Summary:
component used to work and now doesn't, the regression happened 1+ years ago and we're not sure when, now I'm considering replacing the broken and poorly architected component with a mature library
Background:
I am working on a web application which interacts with a 3rd party API to import and export data. This is an optional feature, which would be used instead of manually inputting data. Two years ago, I implemented an authentication system from scratch that uses basic authentication (i.e. generating basic authentication http header, including it with requests). I then spent two years at another company, but have now returned and am working on the same application again. While I was gone, someone introduced a regression error somewhere in the authentication module: now you can't connect, period. Nada. Zip.

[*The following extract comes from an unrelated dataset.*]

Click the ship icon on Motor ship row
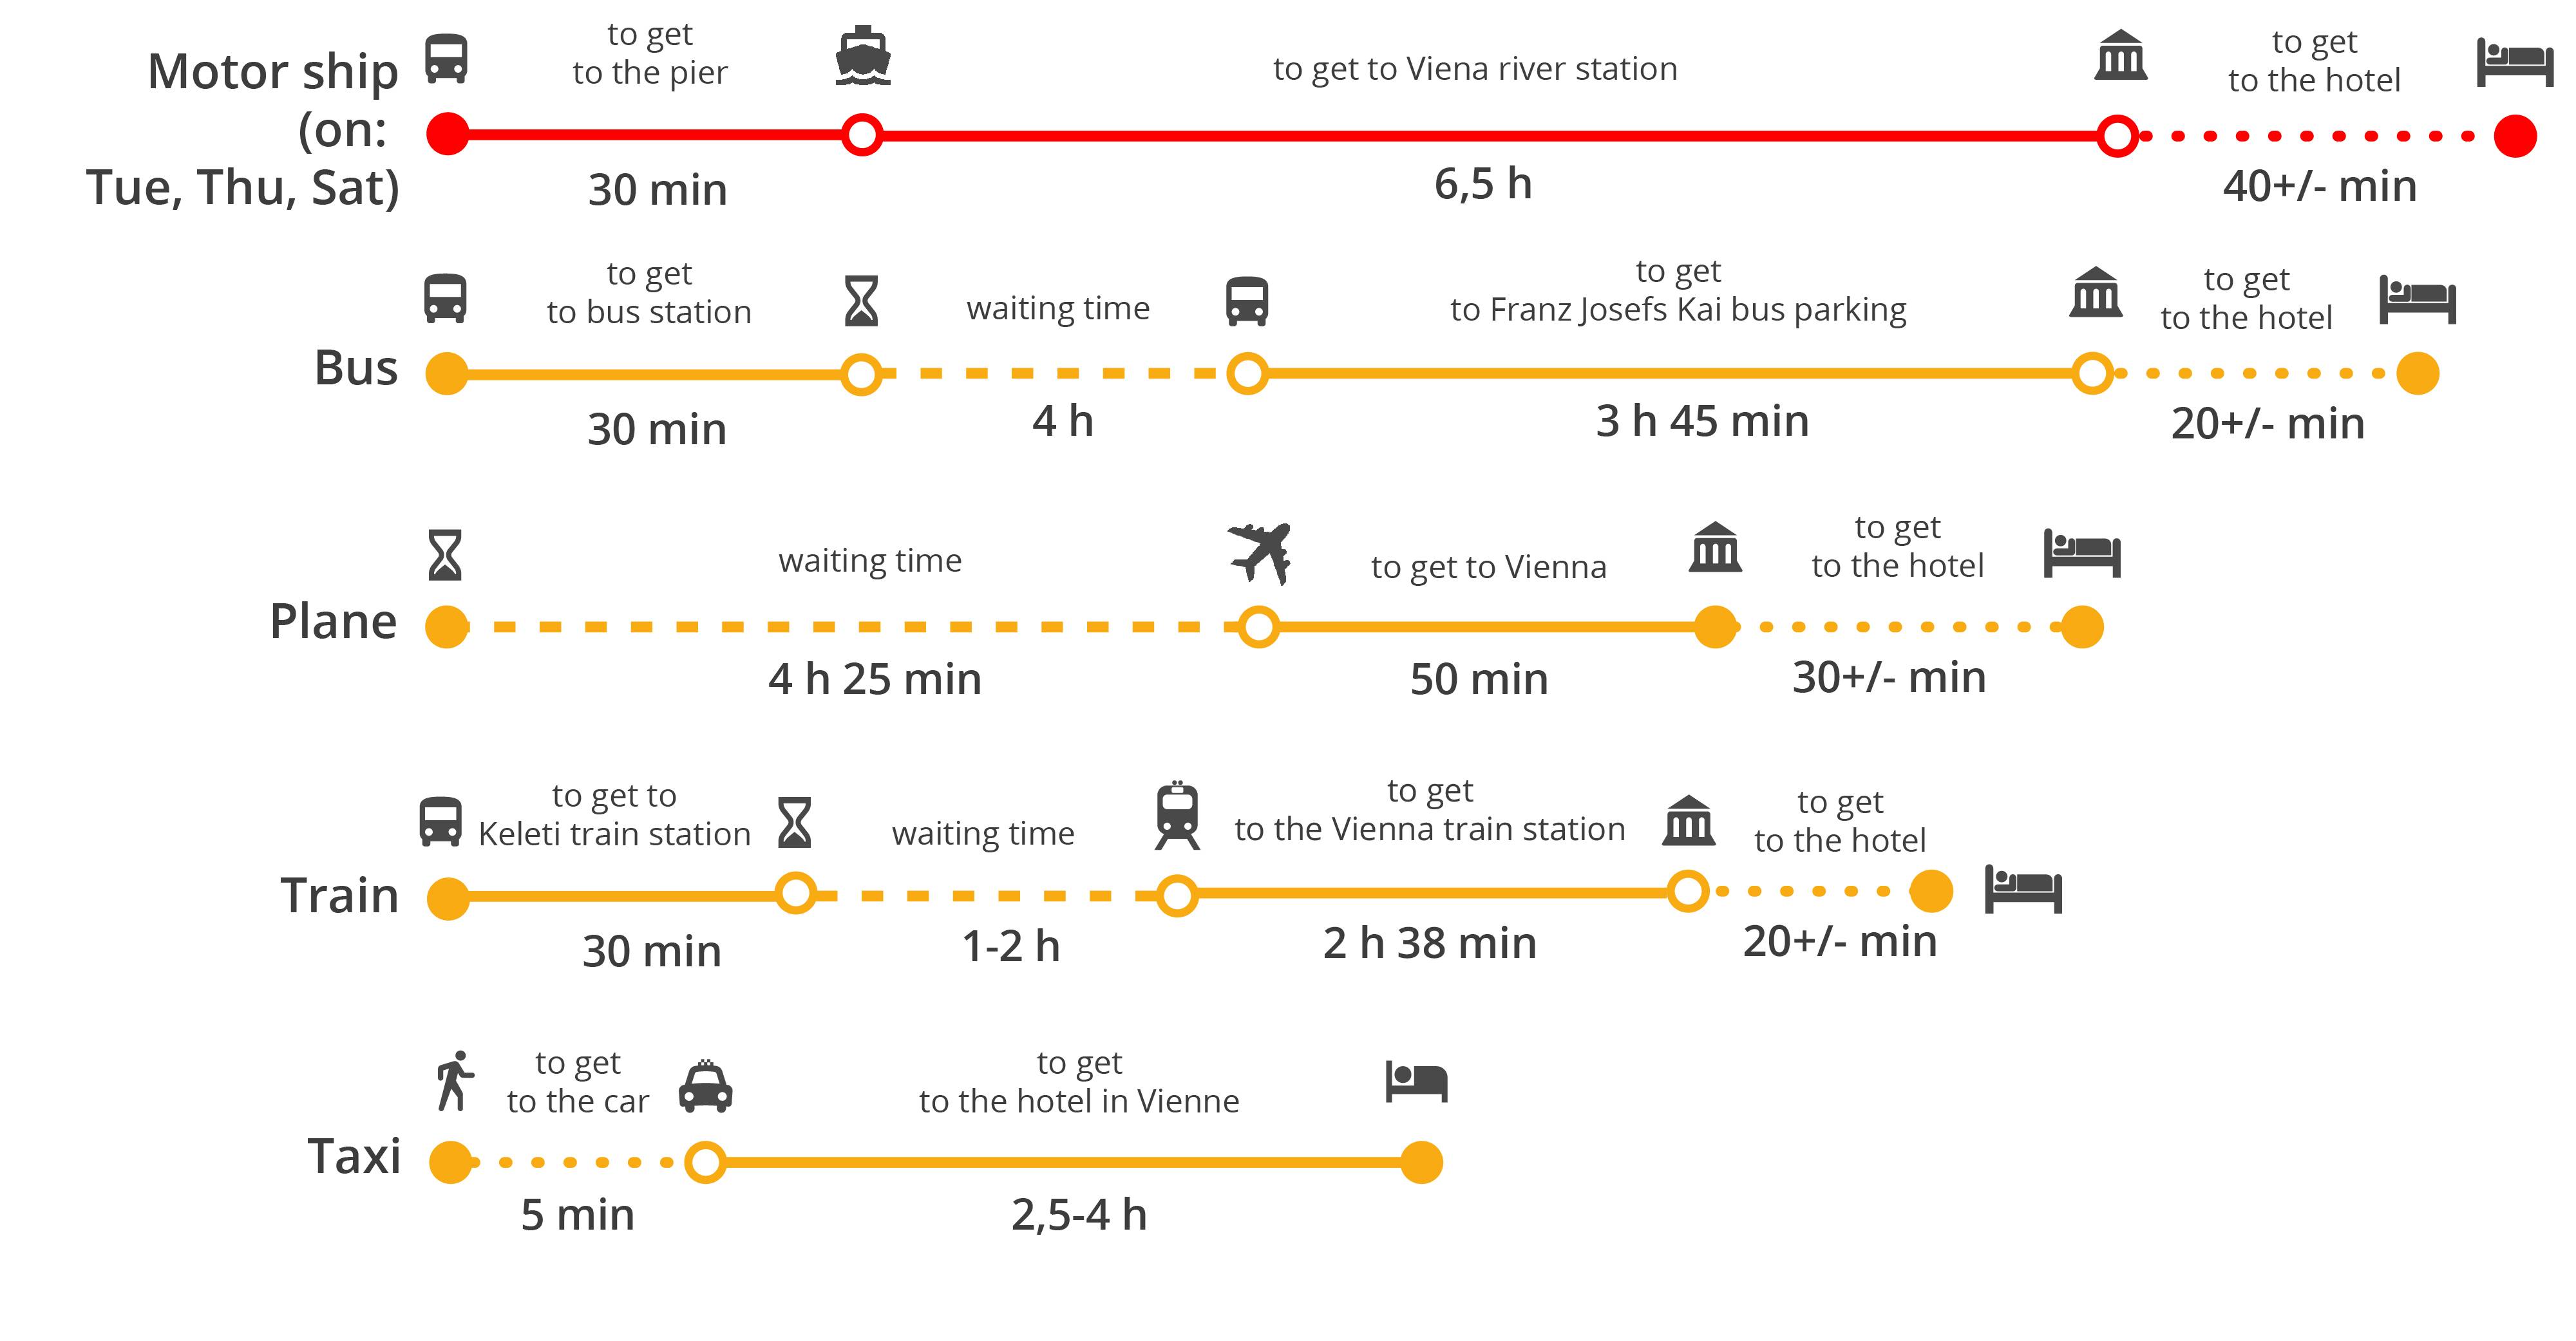 point(863,56)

And I don't know when this started because I wasn't here - but if I dug through commit logs I could probably get a rough idea. At some point someone disabled the ability to connect to the 3rd party API because it didn't work (yeah, I know... great solution -_-), so I could use that to get a rough idea of when it happened and possibly get a lead on where the regression error was introduced.
What now:
While investigating this, I have discovered that there is a mature library written for our technology stack for interacting specifically with this 3rd party API. (As an aside, it supports basic authentication and oauth, and we would like to move to oauth if possible - so switching to this library also has nice side-benefits.)

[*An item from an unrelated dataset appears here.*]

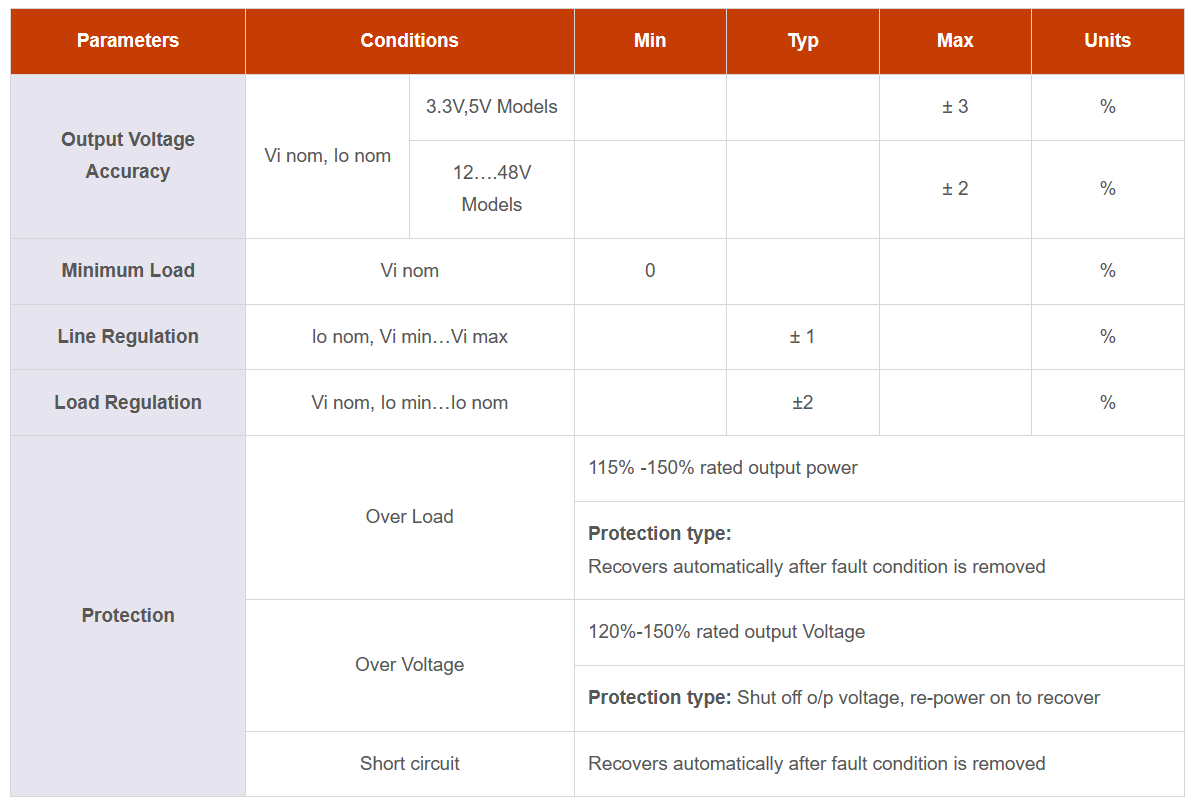1197x809 pixels.
Task: Click the Min column header
Action: point(650,41)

The current plan is to replace the (not functioning) hand-rolled authentication component with the library, which may involve a database schema change, and some non-trivial refactoring.
My question:
is it important to identify the bug in the old authentication component before starting to replace it with the library?
Some thoughts:
- why waste time finding the bug if we're about to replace the component?
- what if somehow replacing the authentication component won't fix the bug - and if I took the time to find the bug in the first place then I would have known that
Other details:
- there is no need to start using the library if the current code works, though the side benefits of the library are nice
- the current authentication code is poorly architected and hard to maintain
The current plan is to replace the (not functioning) hand-rolled authentication component with the library, which may involve a database schema change, and some non-trivial refactoring.
-- Sounds like a good plan.Is it important to identify the bug in the old authentication component before starting to replace it with the library?
-- Will it help you implement the new library? My guess is no, it won't, and it's going to be a lot of research cost for little benefit.